Wenn man bei diesem Tutorial ein wenig rumexperimentiert, dann müsste man auch zersplittertes Glas hinbekommen.
GFX4EVER Tutorial 

PS: Wenn du es geschafft hast zersplittertes Glas hinzubekommen, dann mach doch daraus ein Aktion und sparst noch dazu das Geld für ein zusätzliches Plug-In

MfG
MMC2K2


----------



## nanda (22. August 2003)

Nach einem Filter wirst Du wohl eine Weile suchen müssen. Eher gibt es wohl ein Tutorial oder eine Aktion.
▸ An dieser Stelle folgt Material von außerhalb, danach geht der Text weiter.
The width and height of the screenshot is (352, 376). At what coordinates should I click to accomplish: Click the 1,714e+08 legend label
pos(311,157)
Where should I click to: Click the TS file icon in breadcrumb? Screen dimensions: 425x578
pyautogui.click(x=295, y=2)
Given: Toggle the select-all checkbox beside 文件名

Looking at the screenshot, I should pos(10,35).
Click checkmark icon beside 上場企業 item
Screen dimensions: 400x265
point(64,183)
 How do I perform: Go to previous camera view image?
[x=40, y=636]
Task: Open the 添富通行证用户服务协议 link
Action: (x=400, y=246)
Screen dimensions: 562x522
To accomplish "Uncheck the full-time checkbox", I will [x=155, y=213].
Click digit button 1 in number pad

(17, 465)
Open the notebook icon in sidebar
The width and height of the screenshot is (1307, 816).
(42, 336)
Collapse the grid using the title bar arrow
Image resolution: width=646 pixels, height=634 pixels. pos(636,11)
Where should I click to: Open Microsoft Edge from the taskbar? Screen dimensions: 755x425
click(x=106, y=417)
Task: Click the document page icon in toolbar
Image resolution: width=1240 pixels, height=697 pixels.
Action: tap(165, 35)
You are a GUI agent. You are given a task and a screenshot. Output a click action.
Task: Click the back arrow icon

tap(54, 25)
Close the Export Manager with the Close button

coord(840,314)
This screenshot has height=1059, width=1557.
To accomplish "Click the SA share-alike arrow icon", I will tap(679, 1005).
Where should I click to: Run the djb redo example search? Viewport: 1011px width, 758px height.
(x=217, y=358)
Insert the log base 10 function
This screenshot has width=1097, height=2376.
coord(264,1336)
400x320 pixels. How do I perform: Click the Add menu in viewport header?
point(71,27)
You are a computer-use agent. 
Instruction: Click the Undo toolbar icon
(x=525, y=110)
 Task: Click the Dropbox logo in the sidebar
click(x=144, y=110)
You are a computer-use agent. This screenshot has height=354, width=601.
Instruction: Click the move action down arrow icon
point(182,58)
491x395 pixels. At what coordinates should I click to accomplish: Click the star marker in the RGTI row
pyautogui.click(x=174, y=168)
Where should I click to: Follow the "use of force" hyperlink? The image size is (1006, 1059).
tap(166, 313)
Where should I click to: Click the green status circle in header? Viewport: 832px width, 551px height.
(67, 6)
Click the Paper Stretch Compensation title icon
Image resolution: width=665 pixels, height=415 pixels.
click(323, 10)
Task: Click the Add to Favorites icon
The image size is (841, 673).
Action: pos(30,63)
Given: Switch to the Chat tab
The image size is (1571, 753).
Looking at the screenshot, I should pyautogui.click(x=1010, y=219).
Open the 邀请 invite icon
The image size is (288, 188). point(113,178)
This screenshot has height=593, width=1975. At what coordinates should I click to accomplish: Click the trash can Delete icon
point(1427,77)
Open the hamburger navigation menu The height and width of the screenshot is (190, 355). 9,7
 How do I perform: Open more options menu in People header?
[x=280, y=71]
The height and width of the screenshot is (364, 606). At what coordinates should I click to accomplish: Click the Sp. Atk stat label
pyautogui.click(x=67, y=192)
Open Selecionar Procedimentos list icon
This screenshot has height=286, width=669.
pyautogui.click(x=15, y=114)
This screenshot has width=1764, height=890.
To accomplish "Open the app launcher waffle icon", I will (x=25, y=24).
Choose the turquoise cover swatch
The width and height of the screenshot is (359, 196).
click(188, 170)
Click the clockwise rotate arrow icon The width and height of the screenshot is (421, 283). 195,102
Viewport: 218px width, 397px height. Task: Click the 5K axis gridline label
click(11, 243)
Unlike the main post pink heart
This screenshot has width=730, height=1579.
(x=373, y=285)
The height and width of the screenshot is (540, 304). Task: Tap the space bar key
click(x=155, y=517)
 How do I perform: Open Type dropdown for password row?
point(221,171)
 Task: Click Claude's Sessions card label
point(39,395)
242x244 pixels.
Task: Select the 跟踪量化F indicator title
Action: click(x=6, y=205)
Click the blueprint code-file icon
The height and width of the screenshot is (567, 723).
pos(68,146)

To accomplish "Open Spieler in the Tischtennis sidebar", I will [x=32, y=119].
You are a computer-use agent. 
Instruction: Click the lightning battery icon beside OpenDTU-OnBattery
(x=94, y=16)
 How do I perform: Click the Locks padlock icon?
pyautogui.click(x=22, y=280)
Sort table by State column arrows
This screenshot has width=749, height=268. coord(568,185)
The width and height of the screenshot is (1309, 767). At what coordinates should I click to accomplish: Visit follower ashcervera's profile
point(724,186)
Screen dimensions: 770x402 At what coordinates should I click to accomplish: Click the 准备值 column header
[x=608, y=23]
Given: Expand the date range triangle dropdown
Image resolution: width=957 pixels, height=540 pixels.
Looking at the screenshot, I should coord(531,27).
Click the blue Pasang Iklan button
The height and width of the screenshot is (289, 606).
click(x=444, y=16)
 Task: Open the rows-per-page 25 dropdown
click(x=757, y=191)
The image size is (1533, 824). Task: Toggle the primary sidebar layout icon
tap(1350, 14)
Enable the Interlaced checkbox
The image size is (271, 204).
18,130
Alles, was in Richung *zerbrochen* geht, ist nicht einfach in PS zu realisieren, auf Knopfdruck schon gar nicht.

Was ich dazu gefunden habe, ist auch nicht wirklich überzeugend:
Aktion  (< die Trennung ist nicht beabsichtigt, liegt wahrscheinlich am Link)
Tutorial 

Vielleicht hat ja noch jemand einen Tip.


----------



## goggaga (22. August 2003)

*daaanke!*

vielen dank für eure schnellen antworten!
ich denke schon, daß ich damit was anfangen kann.
p.s.: "scherben bringen glück" & schönes w.e.!
 gruß-gogaga-


----------